> _Exercise aim_:
Below are records; quote them exactly from the first line through the line that contains "[Kedvencekhez adás] (20, 267)".

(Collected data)
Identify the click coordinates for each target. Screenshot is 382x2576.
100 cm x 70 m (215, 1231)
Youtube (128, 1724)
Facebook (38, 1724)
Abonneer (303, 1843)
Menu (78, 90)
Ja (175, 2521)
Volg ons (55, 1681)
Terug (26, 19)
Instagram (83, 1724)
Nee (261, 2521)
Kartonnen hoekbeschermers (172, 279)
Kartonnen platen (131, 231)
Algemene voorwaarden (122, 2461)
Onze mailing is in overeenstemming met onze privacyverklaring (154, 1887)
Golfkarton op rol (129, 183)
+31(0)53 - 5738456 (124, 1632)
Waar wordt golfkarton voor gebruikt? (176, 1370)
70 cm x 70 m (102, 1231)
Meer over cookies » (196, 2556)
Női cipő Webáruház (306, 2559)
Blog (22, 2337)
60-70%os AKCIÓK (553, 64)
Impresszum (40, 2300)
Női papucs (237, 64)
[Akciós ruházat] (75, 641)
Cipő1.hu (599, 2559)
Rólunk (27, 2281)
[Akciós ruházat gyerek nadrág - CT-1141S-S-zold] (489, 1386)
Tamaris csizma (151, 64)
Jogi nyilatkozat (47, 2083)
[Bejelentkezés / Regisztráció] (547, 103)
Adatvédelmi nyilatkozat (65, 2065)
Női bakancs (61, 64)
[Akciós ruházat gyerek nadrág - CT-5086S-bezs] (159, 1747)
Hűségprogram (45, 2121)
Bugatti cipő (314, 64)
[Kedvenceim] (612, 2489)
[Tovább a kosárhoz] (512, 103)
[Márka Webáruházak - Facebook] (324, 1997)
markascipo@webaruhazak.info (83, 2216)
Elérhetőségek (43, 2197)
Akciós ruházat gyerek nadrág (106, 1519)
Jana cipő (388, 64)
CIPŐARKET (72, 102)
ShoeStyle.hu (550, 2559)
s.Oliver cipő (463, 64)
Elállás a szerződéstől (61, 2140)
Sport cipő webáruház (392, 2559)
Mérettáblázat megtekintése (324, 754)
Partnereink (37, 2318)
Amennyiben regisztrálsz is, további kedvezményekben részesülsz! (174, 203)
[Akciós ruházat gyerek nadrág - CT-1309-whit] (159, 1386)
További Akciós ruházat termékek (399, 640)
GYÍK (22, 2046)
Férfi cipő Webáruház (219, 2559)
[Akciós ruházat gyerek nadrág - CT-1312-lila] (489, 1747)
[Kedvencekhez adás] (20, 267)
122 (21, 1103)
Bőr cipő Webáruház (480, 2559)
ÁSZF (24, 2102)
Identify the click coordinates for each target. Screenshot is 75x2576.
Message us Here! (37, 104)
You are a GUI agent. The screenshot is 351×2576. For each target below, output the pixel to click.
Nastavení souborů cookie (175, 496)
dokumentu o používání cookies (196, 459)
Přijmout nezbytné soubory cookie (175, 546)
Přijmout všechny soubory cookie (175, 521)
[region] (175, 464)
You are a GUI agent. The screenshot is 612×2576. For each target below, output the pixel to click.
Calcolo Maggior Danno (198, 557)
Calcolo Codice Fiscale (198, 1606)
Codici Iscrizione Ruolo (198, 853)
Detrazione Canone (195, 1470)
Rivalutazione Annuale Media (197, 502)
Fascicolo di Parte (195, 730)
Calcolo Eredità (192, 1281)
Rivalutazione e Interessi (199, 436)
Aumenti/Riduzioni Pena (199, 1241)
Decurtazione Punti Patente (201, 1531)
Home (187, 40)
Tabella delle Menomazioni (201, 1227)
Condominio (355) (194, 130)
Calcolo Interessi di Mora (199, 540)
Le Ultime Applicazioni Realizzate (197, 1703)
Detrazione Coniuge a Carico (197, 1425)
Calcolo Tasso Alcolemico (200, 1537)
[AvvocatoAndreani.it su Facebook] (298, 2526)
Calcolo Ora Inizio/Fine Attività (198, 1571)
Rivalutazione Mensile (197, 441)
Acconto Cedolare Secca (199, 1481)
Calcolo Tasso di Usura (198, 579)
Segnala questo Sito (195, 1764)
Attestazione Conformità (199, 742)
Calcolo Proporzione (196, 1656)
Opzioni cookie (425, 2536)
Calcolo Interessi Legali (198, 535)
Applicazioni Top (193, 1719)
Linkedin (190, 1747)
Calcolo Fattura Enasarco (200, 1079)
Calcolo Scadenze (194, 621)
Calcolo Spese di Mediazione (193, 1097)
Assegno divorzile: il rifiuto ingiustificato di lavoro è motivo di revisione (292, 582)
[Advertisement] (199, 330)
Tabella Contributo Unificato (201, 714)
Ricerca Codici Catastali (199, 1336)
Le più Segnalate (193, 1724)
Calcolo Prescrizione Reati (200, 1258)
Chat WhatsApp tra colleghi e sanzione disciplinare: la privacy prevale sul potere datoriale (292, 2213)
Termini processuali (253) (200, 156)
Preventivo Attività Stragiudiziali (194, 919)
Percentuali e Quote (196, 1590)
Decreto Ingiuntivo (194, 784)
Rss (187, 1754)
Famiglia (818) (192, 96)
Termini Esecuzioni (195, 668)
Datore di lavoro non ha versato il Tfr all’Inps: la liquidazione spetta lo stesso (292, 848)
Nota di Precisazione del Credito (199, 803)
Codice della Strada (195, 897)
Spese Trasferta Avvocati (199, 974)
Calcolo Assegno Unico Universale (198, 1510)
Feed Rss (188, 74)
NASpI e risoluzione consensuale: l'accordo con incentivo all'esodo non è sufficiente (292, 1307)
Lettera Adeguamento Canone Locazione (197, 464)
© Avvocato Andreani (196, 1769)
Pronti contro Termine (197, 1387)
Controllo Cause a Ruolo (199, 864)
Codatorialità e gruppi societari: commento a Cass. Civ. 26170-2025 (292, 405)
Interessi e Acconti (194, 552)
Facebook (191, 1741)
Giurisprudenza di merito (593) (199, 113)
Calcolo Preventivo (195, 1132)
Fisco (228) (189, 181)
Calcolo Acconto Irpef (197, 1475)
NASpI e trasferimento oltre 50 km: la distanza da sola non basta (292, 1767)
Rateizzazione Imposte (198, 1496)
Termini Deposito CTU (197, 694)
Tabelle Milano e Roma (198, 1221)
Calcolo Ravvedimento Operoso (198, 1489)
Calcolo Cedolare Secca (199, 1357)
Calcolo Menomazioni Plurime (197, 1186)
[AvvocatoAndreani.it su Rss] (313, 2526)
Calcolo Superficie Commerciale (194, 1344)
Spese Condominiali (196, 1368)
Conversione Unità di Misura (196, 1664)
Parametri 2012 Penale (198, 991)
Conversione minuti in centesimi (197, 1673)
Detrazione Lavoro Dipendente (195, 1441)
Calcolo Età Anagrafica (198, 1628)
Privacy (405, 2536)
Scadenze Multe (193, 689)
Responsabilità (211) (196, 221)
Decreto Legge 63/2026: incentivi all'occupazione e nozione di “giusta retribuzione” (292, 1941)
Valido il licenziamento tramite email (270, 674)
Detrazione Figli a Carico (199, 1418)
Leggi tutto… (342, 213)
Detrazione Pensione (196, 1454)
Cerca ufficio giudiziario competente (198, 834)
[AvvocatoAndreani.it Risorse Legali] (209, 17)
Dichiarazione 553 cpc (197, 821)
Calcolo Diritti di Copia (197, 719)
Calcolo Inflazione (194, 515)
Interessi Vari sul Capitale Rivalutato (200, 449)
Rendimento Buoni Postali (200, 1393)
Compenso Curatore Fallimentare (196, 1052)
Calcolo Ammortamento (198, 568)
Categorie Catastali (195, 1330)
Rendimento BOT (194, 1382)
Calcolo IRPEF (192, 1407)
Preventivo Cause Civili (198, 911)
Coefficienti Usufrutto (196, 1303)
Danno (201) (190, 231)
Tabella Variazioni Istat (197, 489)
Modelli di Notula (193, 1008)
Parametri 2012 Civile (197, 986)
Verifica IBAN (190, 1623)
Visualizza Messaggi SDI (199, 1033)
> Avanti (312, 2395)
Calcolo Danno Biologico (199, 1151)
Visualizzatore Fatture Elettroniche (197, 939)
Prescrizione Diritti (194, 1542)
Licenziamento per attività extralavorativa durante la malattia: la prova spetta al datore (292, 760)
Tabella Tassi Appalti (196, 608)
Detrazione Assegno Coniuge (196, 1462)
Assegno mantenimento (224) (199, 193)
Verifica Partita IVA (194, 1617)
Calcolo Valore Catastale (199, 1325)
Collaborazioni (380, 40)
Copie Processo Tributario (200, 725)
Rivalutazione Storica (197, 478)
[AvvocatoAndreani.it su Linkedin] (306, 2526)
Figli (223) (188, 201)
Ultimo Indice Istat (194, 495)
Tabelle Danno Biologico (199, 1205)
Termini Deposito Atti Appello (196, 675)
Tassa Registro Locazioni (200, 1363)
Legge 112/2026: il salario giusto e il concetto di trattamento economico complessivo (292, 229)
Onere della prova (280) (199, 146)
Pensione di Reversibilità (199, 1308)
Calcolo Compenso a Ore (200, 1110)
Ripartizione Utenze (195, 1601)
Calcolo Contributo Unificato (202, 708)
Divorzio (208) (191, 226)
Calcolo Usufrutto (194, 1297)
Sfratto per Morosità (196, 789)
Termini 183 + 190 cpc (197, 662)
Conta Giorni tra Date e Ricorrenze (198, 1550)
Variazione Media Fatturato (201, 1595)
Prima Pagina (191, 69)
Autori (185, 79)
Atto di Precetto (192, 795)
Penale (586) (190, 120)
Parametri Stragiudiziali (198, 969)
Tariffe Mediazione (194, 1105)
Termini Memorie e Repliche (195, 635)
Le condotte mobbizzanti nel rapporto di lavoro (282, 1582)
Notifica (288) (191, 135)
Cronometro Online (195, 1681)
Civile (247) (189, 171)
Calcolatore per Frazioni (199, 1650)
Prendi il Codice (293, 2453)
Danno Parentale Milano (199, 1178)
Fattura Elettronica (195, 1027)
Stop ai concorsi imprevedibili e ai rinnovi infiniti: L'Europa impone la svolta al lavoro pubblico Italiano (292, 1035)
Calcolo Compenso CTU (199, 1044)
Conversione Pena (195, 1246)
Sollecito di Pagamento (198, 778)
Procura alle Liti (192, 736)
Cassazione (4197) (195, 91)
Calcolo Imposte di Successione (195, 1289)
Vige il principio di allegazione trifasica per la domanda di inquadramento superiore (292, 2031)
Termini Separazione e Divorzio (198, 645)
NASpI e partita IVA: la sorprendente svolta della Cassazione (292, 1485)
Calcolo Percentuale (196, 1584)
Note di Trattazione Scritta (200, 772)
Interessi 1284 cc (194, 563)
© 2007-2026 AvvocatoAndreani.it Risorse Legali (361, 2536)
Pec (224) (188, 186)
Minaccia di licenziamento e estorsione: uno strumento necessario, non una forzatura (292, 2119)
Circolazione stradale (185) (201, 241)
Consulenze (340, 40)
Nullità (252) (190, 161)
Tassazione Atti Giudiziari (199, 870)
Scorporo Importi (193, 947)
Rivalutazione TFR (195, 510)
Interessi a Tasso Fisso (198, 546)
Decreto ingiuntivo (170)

> _Task solution_:
Identify the click coordinates for each target. Screenshot is 382x2576.
100 cm x 70 m (215, 1231)
Youtube (128, 1724)
Facebook (38, 1724)
Abonneer (303, 1843)
Menu (78, 90)
Ja (175, 2521)
Volg ons (55, 1681)
Terug (26, 19)
Instagram (83, 1724)
Nee (261, 2521)
Kartonnen hoekbeschermers (172, 279)
Kartonnen platen (131, 231)
Algemene voorwaarden (122, 2461)
Onze mailing is in overeenstemming met onze privacyverklaring (154, 1887)
Golfkarton op rol (129, 183)
+31(0)53 - 5738456 (124, 1632)
Waar wordt golfkarton voor gebruikt? (176, 1370)
70 cm x 70 m (102, 1231)
Meer over cookies » (196, 2556)
Női cipő Webáruház (306, 2559)
Blog (22, 2337)
60-70%os AKCIÓK (553, 64)
Impresszum (40, 2300)
Női papucs (237, 64)
[Akciós ruházat] (75, 641)
Cipő1.hu (599, 2559)
Rólunk (27, 2281)
[Akciós ruházat gyerek nadrág - CT-1141S-S-zold] (489, 1386)
Tamaris csizma (151, 64)
Jogi nyilatkozat (47, 2083)
[Bejelentkezés / Regisztráció] (547, 103)
Adatvédelmi nyilatkozat (65, 2065)
Női bakancs (61, 64)
[Akciós ruházat gyerek nadrág - CT-5086S-bezs] (159, 1747)
Hűségprogram (45, 2121)
Bugatti cipő (314, 64)
[Kedvenceim] (612, 2489)
[Tovább a kosárhoz] (512, 103)
[Márka Webáruházak - Facebook] (324, 1997)
markascipo@webaruhazak.info (83, 2216)
Elérhetőségek (43, 2197)
Akciós ruházat gyerek nadrág (106, 1519)
Jana cipő (388, 64)
CIPŐARKET (72, 102)
ShoeStyle.hu (550, 2559)
s.Oliver cipő (463, 64)
Elállás a szerződéstől (61, 2140)
Sport cipő webáruház (392, 2559)
Mérettáblázat megtekintése (324, 754)
Partnereink (37, 2318)
Amennyiben regisztrálsz is, további kedvezményekben részesülsz! (174, 203)
[Akciós ruházat gyerek nadrág - CT-1309-whit] (159, 1386)
További Akciós ruházat termékek (399, 640)
GYÍK (22, 2046)
Férfi cipő Webáruház (219, 2559)
[Akciós ruházat gyerek nadrág - CT-1312-lila] (489, 1747)
[Kedvencekhez adás] (20, 267)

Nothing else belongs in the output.